- [Try it]:
Extract verbatim every line from the one containing "Sort the table by Title column" to the final line of the records below, inclusive, and exclude all pictures.

- [Exercise input]:
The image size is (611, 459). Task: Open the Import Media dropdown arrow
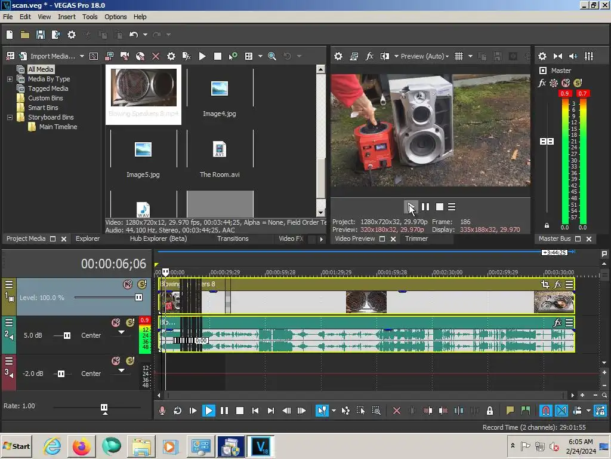point(82,56)
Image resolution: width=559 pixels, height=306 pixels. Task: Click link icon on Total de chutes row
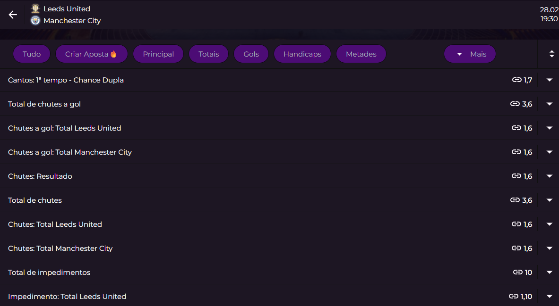pyautogui.click(x=515, y=200)
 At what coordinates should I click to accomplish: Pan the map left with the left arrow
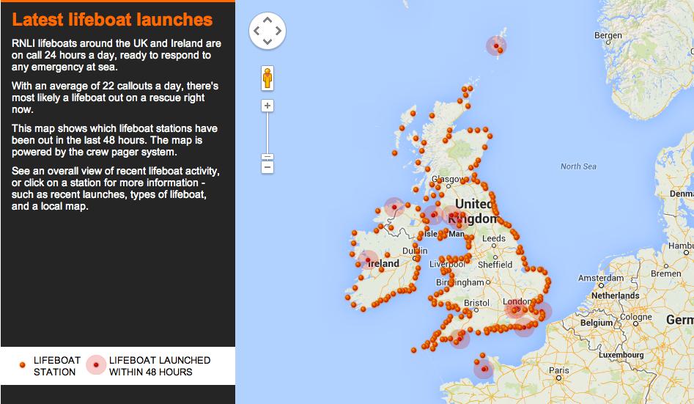point(257,31)
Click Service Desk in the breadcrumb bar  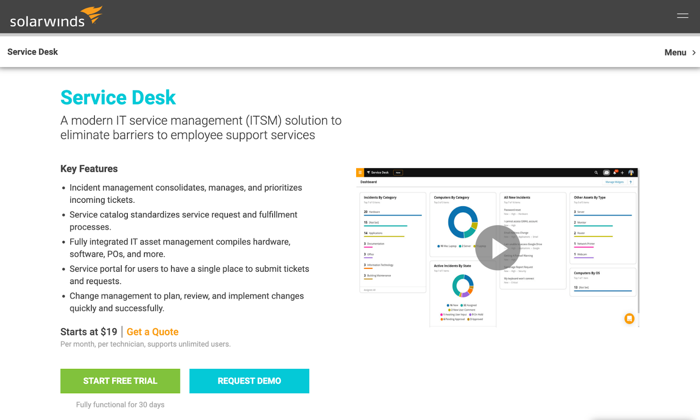pyautogui.click(x=32, y=52)

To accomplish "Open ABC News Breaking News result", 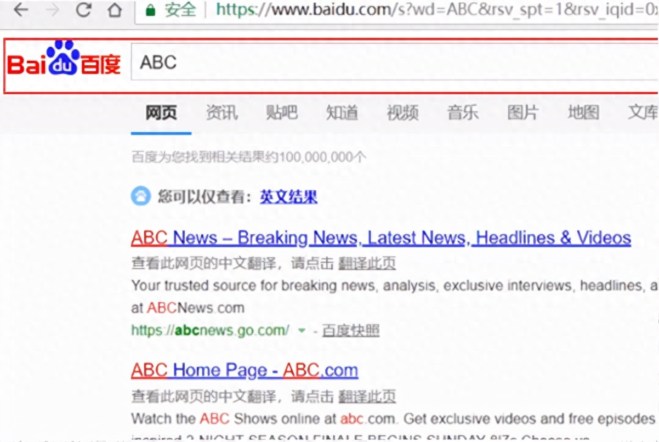I will (380, 238).
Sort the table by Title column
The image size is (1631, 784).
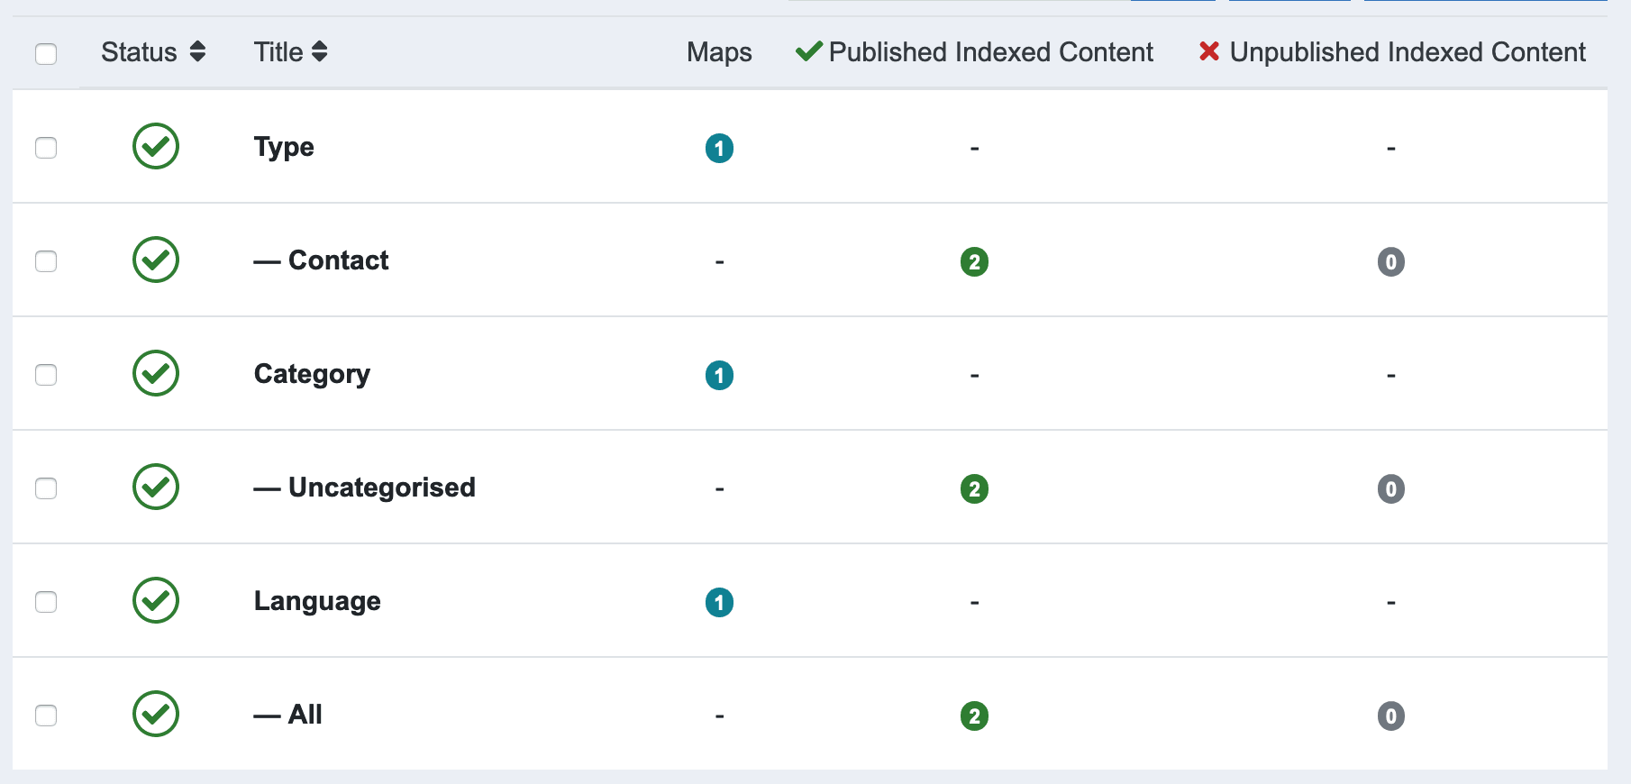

- [Result for this exercise]:
Sort the table by Title column
The image size is (1631, 784).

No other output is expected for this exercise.